- Data extracted from a collection -
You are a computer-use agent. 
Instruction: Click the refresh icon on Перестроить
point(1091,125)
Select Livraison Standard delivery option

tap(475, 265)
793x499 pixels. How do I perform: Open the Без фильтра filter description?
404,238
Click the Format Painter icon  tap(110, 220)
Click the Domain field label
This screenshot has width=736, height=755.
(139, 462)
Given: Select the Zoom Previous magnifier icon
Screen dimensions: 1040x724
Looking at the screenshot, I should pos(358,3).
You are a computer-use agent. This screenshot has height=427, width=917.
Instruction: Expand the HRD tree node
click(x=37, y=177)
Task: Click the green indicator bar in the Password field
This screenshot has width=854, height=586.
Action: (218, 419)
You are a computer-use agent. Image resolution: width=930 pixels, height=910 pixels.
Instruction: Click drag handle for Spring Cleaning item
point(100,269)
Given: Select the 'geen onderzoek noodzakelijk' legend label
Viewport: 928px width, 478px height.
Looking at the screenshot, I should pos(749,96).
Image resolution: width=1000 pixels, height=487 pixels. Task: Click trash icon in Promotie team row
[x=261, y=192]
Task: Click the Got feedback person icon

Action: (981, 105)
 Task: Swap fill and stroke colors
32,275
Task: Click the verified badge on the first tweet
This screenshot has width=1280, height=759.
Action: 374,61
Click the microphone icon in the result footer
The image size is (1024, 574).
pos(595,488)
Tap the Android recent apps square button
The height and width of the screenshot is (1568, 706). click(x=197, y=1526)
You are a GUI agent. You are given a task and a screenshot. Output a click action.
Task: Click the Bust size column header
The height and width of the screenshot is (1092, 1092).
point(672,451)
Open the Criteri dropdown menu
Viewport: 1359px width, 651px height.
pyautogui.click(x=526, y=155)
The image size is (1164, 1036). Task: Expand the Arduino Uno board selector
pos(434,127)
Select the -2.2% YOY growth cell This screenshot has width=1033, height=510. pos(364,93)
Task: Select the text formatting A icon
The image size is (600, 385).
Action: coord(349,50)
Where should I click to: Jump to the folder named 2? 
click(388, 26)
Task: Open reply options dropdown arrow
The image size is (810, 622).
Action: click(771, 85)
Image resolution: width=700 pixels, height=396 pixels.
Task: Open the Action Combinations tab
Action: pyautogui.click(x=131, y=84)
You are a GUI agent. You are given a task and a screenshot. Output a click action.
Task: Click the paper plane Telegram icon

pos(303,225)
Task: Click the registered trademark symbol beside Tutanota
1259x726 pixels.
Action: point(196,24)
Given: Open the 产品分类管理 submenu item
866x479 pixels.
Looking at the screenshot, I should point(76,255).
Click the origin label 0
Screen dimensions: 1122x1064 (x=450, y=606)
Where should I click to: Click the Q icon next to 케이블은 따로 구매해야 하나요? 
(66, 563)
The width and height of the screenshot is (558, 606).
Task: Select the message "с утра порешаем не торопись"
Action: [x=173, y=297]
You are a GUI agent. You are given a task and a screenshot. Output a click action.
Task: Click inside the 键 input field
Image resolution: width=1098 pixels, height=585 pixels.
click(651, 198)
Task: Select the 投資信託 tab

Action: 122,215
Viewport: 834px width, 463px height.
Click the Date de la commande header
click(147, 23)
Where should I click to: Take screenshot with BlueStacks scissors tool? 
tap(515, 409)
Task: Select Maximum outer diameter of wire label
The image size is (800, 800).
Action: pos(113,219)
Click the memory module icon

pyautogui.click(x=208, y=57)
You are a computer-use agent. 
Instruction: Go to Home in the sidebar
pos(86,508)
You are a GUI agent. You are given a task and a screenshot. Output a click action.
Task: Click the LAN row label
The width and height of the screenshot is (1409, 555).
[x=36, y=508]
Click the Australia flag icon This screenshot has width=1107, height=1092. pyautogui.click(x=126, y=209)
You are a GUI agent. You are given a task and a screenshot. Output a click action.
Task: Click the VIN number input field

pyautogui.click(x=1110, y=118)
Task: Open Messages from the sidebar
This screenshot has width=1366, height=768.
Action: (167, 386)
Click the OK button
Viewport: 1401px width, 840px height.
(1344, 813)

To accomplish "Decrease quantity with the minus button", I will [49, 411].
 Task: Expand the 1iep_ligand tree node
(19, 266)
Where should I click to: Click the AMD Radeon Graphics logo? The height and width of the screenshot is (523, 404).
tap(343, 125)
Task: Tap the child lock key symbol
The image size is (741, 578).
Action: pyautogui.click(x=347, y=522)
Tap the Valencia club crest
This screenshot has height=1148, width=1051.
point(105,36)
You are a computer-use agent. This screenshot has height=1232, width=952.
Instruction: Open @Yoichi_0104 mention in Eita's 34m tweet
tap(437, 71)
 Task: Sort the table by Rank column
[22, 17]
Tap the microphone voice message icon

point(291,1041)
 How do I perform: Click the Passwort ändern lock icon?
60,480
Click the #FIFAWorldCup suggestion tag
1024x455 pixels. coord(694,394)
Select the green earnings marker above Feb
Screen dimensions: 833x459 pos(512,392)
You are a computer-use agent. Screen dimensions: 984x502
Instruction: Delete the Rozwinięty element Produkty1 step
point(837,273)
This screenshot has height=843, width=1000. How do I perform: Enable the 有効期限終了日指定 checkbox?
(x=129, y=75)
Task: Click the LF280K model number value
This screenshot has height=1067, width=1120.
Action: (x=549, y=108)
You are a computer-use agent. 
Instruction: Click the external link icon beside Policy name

- WHAT THIS TASK INVOLVES -
Please give back the entries above, unchanged and complete.

- ANSWER -
You are a computer-use agent. 
Instruction: Click the refresh icon on Перестроить
point(1091,125)
Select Livraison Standard delivery option

tap(475, 265)
793x499 pixels. How do I perform: Open the Без фильтра filter description?
404,238
Click the Format Painter icon  tap(110, 220)
Click the Domain field label
This screenshot has width=736, height=755.
(139, 462)
Given: Select the Zoom Previous magnifier icon
Screen dimensions: 1040x724
Looking at the screenshot, I should pos(358,3).
You are a computer-use agent. This screenshot has height=427, width=917.
Instruction: Expand the HRD tree node
click(x=37, y=177)
Task: Click the green indicator bar in the Password field
This screenshot has width=854, height=586.
Action: (218, 419)
You are a computer-use agent. Image resolution: width=930 pixels, height=910 pixels.
Instruction: Click drag handle for Spring Cleaning item
point(100,269)
Given: Select the 'geen onderzoek noodzakelijk' legend label
Viewport: 928px width, 478px height.
Looking at the screenshot, I should pos(749,96).
Image resolution: width=1000 pixels, height=487 pixels. Task: Click trash icon in Promotie team row
[x=261, y=192]
Task: Click the Got feedback person icon

Action: (981, 105)
 Task: Swap fill and stroke colors
32,275
Task: Click the verified badge on the first tweet
This screenshot has width=1280, height=759.
Action: 374,61
Click the microphone icon in the result footer
The image size is (1024, 574).
pos(595,488)
Tap the Android recent apps square button
The height and width of the screenshot is (1568, 706). click(x=197, y=1526)
You are a GUI agent. You are given a task and a screenshot. Output a click action.
Task: Click the Bust size column header
The height and width of the screenshot is (1092, 1092).
point(672,451)
Open the Criteri dropdown menu
Viewport: 1359px width, 651px height.
pyautogui.click(x=526, y=155)
The image size is (1164, 1036). Task: Expand the Arduino Uno board selector
pos(434,127)
Select the -2.2% YOY growth cell This screenshot has width=1033, height=510. pos(364,93)
Task: Select the text formatting A icon
The image size is (600, 385).
Action: coord(349,50)
Where should I click to: Jump to the folder named 2? 
click(388, 26)
Task: Open reply options dropdown arrow
The image size is (810, 622).
Action: click(771, 85)
Image resolution: width=700 pixels, height=396 pixels.
Task: Open the Action Combinations tab
Action: pyautogui.click(x=131, y=84)
You are a GUI agent. You are given a task and a screenshot. Output a click action.
Task: Click the paper plane Telegram icon

pos(303,225)
Task: Click the registered trademark symbol beside Tutanota
1259x726 pixels.
Action: point(196,24)
Given: Open the 产品分类管理 submenu item
866x479 pixels.
Looking at the screenshot, I should point(76,255).
Click the origin label 0
Screen dimensions: 1122x1064 (x=450, y=606)
Where should I click to: Click the Q icon next to 케이블은 따로 구매해야 하나요? 
(66, 563)
The width and height of the screenshot is (558, 606).
Task: Select the message "с утра порешаем не торопись"
Action: [x=173, y=297]
You are a GUI agent. You are given a task and a screenshot. Output a click action.
Task: Click inside the 键 input field
Image resolution: width=1098 pixels, height=585 pixels.
click(651, 198)
Task: Select the 投資信託 tab

Action: 122,215
Viewport: 834px width, 463px height.
Click the Date de la commande header
click(147, 23)
Where should I click to: Take screenshot with BlueStacks scissors tool? 
tap(515, 409)
Task: Select Maximum outer diameter of wire label
The image size is (800, 800).
Action: pos(113,219)
Click the memory module icon

pyautogui.click(x=208, y=57)
You are a computer-use agent. 
Instruction: Go to Home in the sidebar
pos(86,508)
You are a GUI agent. You are given a task and a screenshot. Output a click action.
Task: Click the LAN row label
The width and height of the screenshot is (1409, 555).
[x=36, y=508]
Click the Australia flag icon This screenshot has width=1107, height=1092. pyautogui.click(x=126, y=209)
You are a GUI agent. You are given a task and a screenshot. Output a click action.
Task: Click the VIN number input field

pyautogui.click(x=1110, y=118)
Task: Open Messages from the sidebar
This screenshot has width=1366, height=768.
Action: (167, 386)
Click the OK button
Viewport: 1401px width, 840px height.
(1344, 813)

To accomplish "Decrease quantity with the minus button", I will [49, 411].
 Task: Expand the 1iep_ligand tree node
(19, 266)
Where should I click to: Click the AMD Radeon Graphics logo? The height and width of the screenshot is (523, 404).
tap(343, 125)
Task: Tap the child lock key symbol
The image size is (741, 578).
Action: pyautogui.click(x=347, y=522)
Tap the Valencia club crest
This screenshot has height=1148, width=1051.
point(105,36)
You are a computer-use agent. This screenshot has height=1232, width=952.
Instruction: Open @Yoichi_0104 mention in Eita's 34m tweet
tap(437, 71)
 Task: Sort the table by Rank column
[22, 17]
Tap the microphone voice message icon

point(291,1041)
 How do I perform: Click the Passwort ändern lock icon?
60,480
Click the #FIFAWorldCup suggestion tag
1024x455 pixels. coord(694,394)
Select the green earnings marker above Feb
Screen dimensions: 833x459 pos(512,392)
You are a computer-use agent. Screen dimensions: 984x502
Instruction: Delete the Rozwinięty element Produkty1 step
point(837,273)
This screenshot has height=843, width=1000. How do I perform: Enable the 有効期限終了日指定 checkbox?
(x=129, y=75)
Task: Click the LF280K model number value
This screenshot has height=1067, width=1120.
Action: (x=549, y=108)
You are a computer-use agent. 
Instruction: Click the external link icon beside Policy name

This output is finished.